The goal of therapeutic interventions among wheezing preschoolers is to control symptoms and reduce severity, and the ultimate goal is to modify the disease or prevent asthma. The use of oral corticosteroids (OCS) reportedly increases the time to relapse within 1 year by 20%–30% and time to asthma controller medication within 5 years by 30%–40% among young children with an RV-induced first wheezing episode [
5]. This suggests that the early strong suppression of airway inflammation using OCS could affect the natural course of asthma.
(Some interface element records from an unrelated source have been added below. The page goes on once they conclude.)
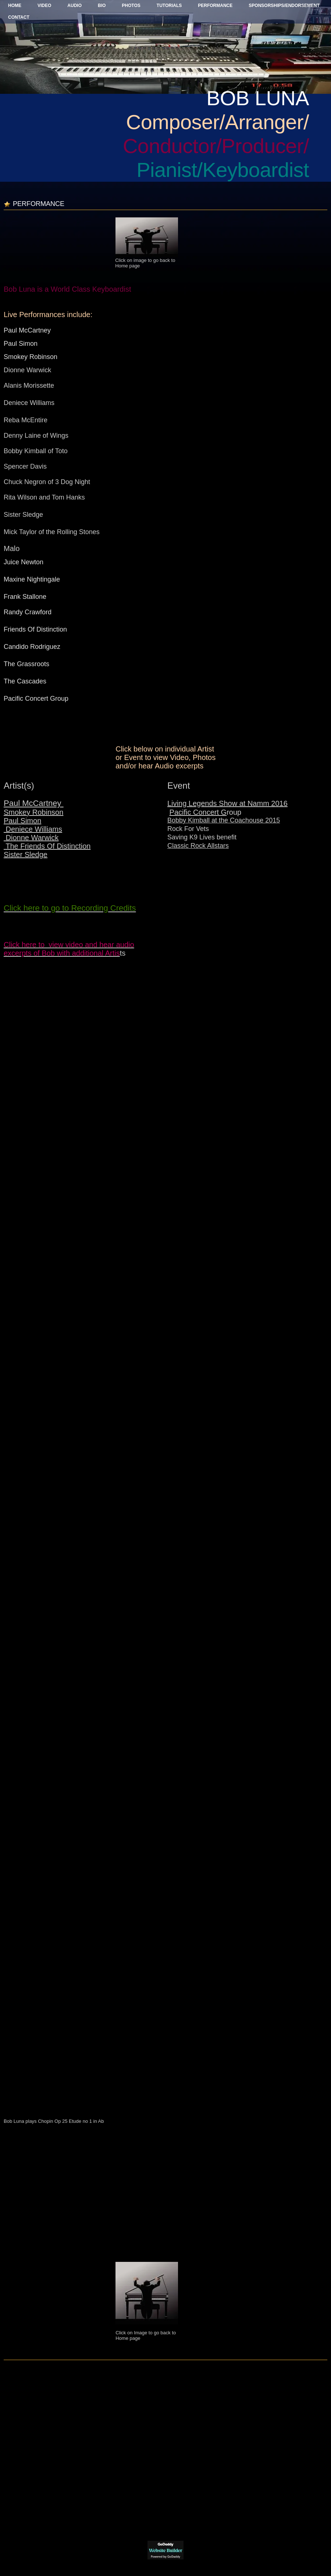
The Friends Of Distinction (47, 846)
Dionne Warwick (31, 838)
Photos (131, 5)
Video (44, 5)
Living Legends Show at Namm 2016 (227, 803)
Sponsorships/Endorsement (284, 5)
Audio (74, 5)
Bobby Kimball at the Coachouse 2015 (223, 820)
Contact (18, 17)
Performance (215, 5)
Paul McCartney (34, 803)
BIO (102, 5)
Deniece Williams (33, 829)
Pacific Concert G (198, 812)
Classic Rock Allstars (198, 845)
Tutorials (169, 5)
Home (14, 5)
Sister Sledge (25, 854)
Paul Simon (22, 821)
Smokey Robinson (33, 812)
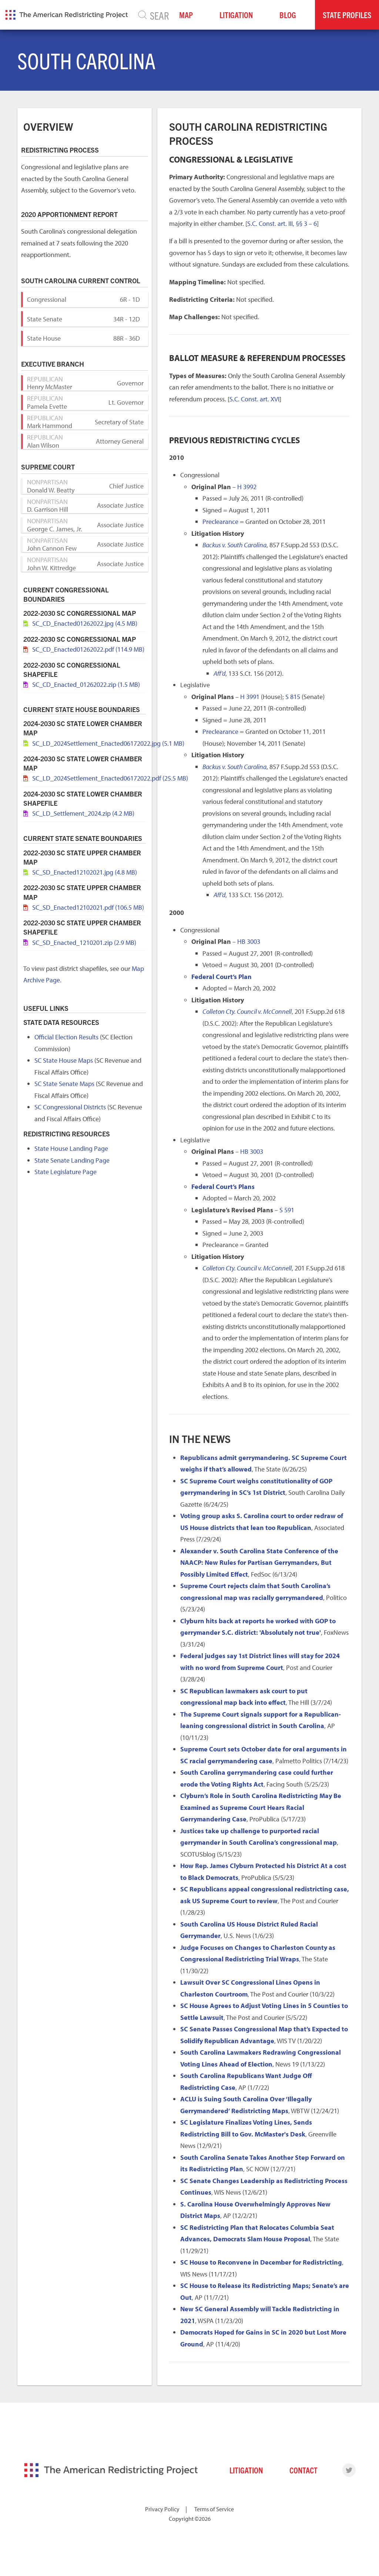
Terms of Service (214, 2509)
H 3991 (249, 696)
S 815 (292, 696)
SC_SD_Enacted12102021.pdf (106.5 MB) (88, 907)
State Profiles (347, 15)
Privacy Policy (162, 2509)
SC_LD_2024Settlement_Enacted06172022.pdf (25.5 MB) (110, 778)
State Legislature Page (65, 1171)
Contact (303, 2470)
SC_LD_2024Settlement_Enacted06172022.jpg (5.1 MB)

Daily inhaled corticosteroids (ICS) or leukotriene receptor antagonists (LTRA) are controller medications for asthma management. They reduce airway inflammation, and hence, can prevent recurrent wheezing. The U.S. Food and Drug Administration recently issued a boxed warning for montelukast owing to increasing evidence of neuropsychiatric side effects and advised restricting its use to allergic rhinitis [
10]. ICS is the first-choice controller therapy for persistent asthma or multiple triggered wheezing, and LTRA is an alternative for mild persistent asthma or episodic viral wheezing among preschoolers [
11]. Regular follow-up for monitoring treatment response and any possible adverse effects is required during controller treatment. Maximum respiratory flow from 6 years of age is the lowest among children with persistent wheezing than among those with late-onset, transient early, or no wheezing [
12]. Therefore, minimizing wheezing relapse is important for ensuring normal lung function in childhood.
Preschool wheezing is an umbrella term with different phenotypes. Phenotype-directed treatment may prevent asthma in high-risk infants and reduce unnecessary early interventions for transient early wheezing. Although wheezing phenotypes cannot be clearly differentiated, preschoolers with RV-induced and/or atopy-associated severe wheezing may benefit from early asthma treatment.